# Sentiment Analysis

## Set up

### Write to excel

In [None]:
import time
import os
import pandas as pd
from google.colab import drive
drive.mount('/content/drive')

numerical_excel_path = '/content/drive/My Drive/Colab Notebooks/numerical_vTest.xlsx'
contextual_excel_path = '/content/drive/My Drive/Colab Notebooks/contextual_vTest.xlsx'


def write_to_excel(result, sheet_name, excel_path):
    # Define the column names
    df = pd.DataFrame(result)
    df.columns = ['title', 'sentiment', 'confidence']

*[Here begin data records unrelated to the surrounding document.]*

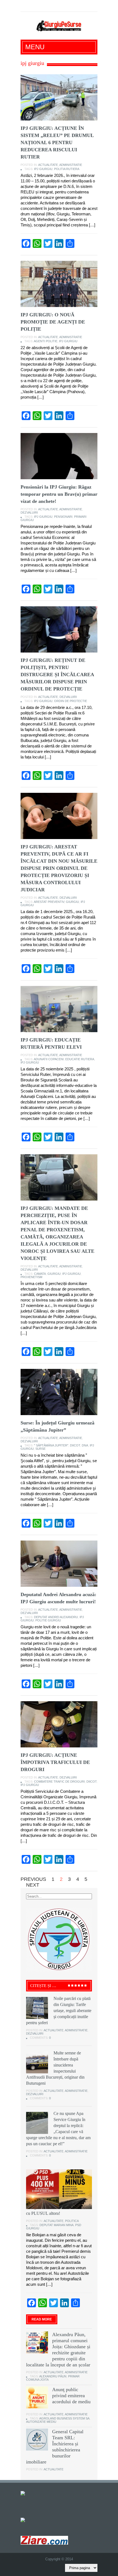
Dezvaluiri (29, 512)
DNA (85, 1445)
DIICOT (75, 1445)
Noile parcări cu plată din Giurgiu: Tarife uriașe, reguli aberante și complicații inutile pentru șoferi (58, 2010)
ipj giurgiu (43, 169)
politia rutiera (66, 169)
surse (40, 1448)
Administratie (70, 164)
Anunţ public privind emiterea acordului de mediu (71, 2395)
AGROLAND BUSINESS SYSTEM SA (64, 2418)
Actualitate (48, 164)
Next (32, 1885)
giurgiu (72, 901)
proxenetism (31, 1277)
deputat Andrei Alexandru (56, 1617)
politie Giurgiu (48, 1620)
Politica (72, 2221)
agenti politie (45, 341)
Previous (33, 1879)
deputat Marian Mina (57, 2225)
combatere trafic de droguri (59, 1781)
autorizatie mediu (41, 2421)
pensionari (63, 516)
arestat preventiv (49, 901)
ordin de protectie (70, 701)
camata (40, 1273)
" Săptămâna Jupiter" (51, 1445)
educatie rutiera (79, 1059)
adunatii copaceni (49, 1059)
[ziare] (27, 2519)
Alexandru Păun (52, 2376)
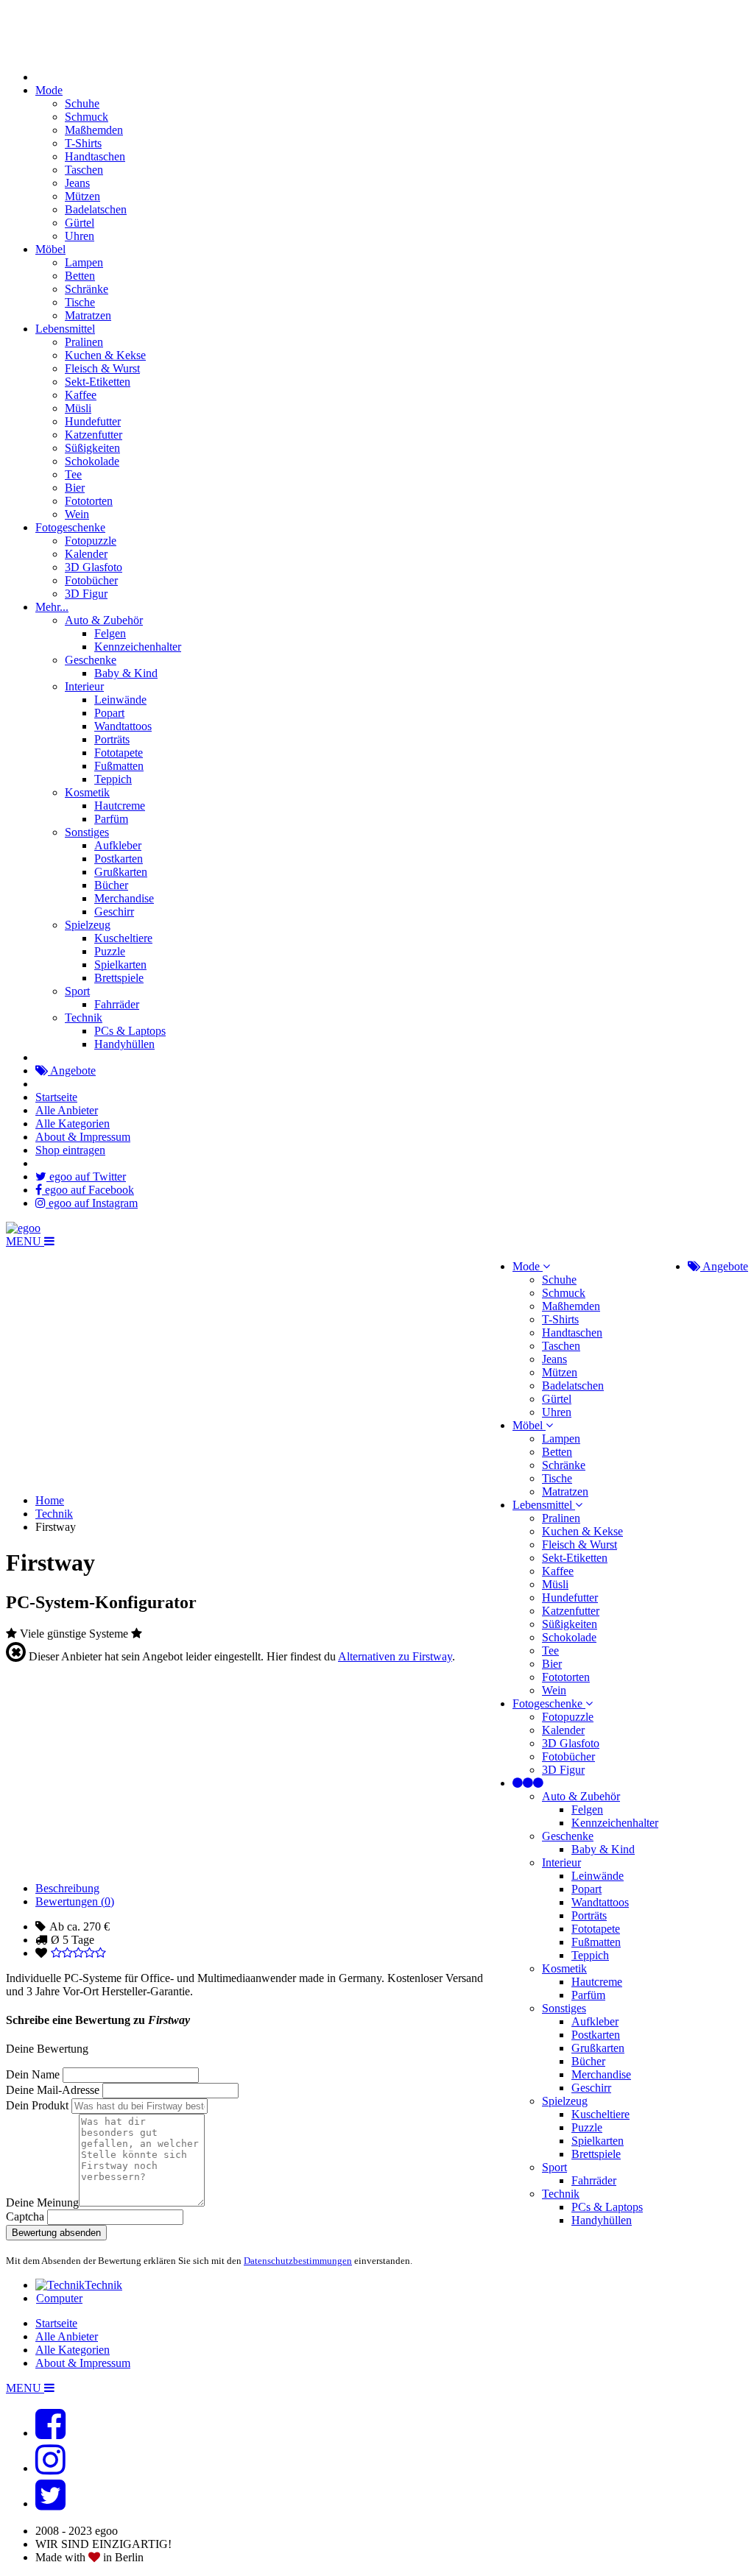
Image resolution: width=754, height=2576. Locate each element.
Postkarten (118, 858)
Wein (77, 514)
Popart (109, 713)
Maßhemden (94, 130)
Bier (75, 487)
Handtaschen (95, 156)
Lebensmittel (65, 328)
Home (49, 1500)
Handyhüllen (124, 1044)
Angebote (72, 1070)
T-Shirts (83, 143)
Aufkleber (117, 845)
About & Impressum (82, 1136)
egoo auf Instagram (92, 1203)
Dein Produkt (37, 2105)
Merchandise (124, 898)
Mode (49, 90)
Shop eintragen (70, 1150)
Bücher (111, 885)
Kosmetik (87, 792)
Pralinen (84, 342)
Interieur (84, 686)
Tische (80, 302)
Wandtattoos (123, 726)
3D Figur (86, 593)
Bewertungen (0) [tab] (74, 1901)
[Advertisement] (377, 2342)
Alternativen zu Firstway (395, 1656)
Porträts (112, 739)
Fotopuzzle (90, 540)
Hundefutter (93, 421)
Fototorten (89, 501)
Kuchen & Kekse (105, 355)
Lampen (84, 262)
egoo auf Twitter (86, 1176)
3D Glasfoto (93, 567)
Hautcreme (119, 805)
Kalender (86, 554)
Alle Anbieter (66, 1110)
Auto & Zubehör (104, 620)
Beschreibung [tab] (67, 1888)
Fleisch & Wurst (102, 368)
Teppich (113, 779)
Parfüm (111, 819)
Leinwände (120, 699)
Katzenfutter (93, 434)
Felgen (110, 633)
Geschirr (114, 911)
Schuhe (82, 103)
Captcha (25, 2216)
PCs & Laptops (130, 1031)
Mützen (82, 196)
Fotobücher (91, 580)
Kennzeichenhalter (137, 646)
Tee (73, 474)
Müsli (78, 408)
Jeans (77, 183)
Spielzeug (87, 925)
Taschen (84, 169)
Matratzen (88, 315)
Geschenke (90, 660)
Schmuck (86, 116)
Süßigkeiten (92, 448)
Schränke (86, 289)
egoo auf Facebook (88, 1189)
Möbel (50, 249)
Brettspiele (119, 978)
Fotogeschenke (70, 527)
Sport (77, 991)
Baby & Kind (126, 673)
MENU (25, 1241)
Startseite (56, 1097)
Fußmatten (119, 766)
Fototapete (118, 752)
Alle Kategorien (72, 1123)
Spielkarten (120, 964)
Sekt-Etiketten (97, 381)
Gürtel (79, 222)
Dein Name (33, 2074)
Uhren (79, 236)
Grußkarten (120, 872)
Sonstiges (87, 832)
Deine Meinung (42, 2202)
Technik (83, 1017)
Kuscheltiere (123, 938)
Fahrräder (116, 1004)
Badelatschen (96, 209)
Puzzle (109, 951)
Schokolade (92, 461)
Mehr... (51, 607)
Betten (80, 275)
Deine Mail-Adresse (52, 2090)
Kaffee (80, 395)
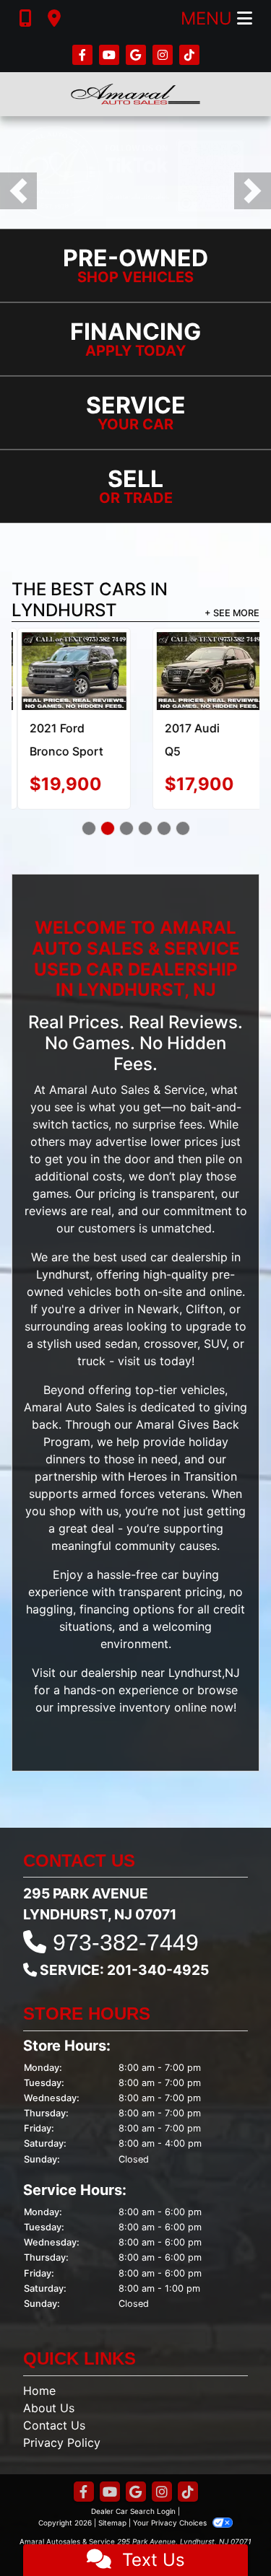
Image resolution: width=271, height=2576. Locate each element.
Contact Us (54, 2425)
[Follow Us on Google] (137, 55)
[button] (18, 190)
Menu (209, 18)
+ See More (232, 613)
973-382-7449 (126, 1942)
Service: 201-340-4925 (124, 1970)
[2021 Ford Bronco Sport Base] (68, 671)
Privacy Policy (61, 2442)
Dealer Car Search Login (133, 2511)
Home (39, 2390)
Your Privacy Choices (171, 2522)
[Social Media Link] (164, 55)
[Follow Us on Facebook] (84, 55)
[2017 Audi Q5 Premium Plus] (203, 671)
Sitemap (112, 2522)
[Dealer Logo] (136, 94)
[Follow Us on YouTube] (111, 55)
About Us (48, 2408)
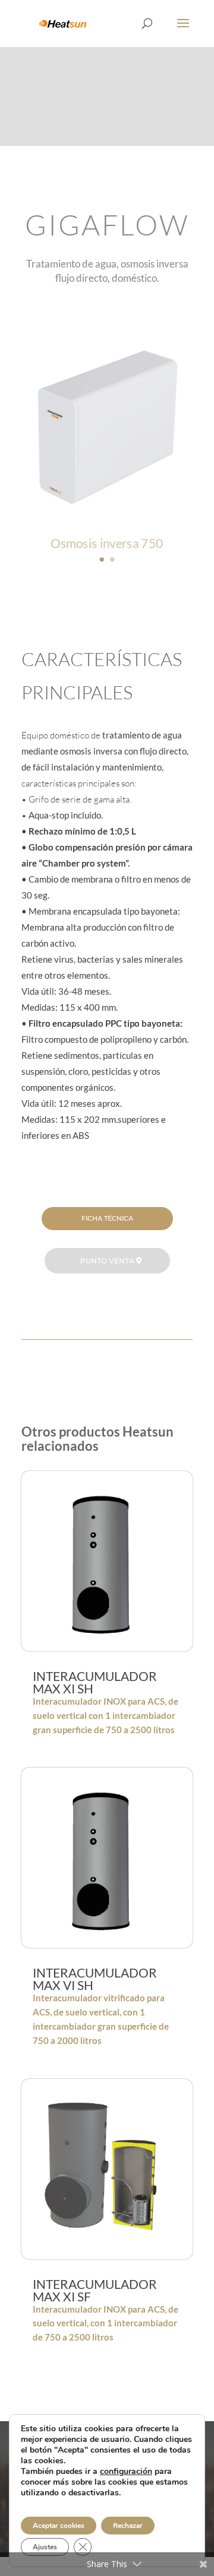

    with pd.ExcelWriter(excel_path, mode='a', engine='openpyxl', if_sheet_exists='new') as writer:
        df.to_excel(writer, sheet_name=sheet_name, index=False)

In [None]:
!ls -l {numerical_excel_path}

In [None]:
!unzip -t {numerical_excel_path}

### Reading news data - [Twitter Value](https://huggingface.co/datasets/zeroshot/twitter-financial-news-sentiment)

In [None]:
numerical_filename = 'Numerical.xlsx'
search_path = '/content/drive/My Drive/Colab Notebooks'

file_path = None

# read numerical
for root, dirs, files in os.walk(search_path):
    if numerical_filename in files:
        file_path = os.path.join(root, numerical_filename)
        break
        numerical_df = pd.read_excel(file_path)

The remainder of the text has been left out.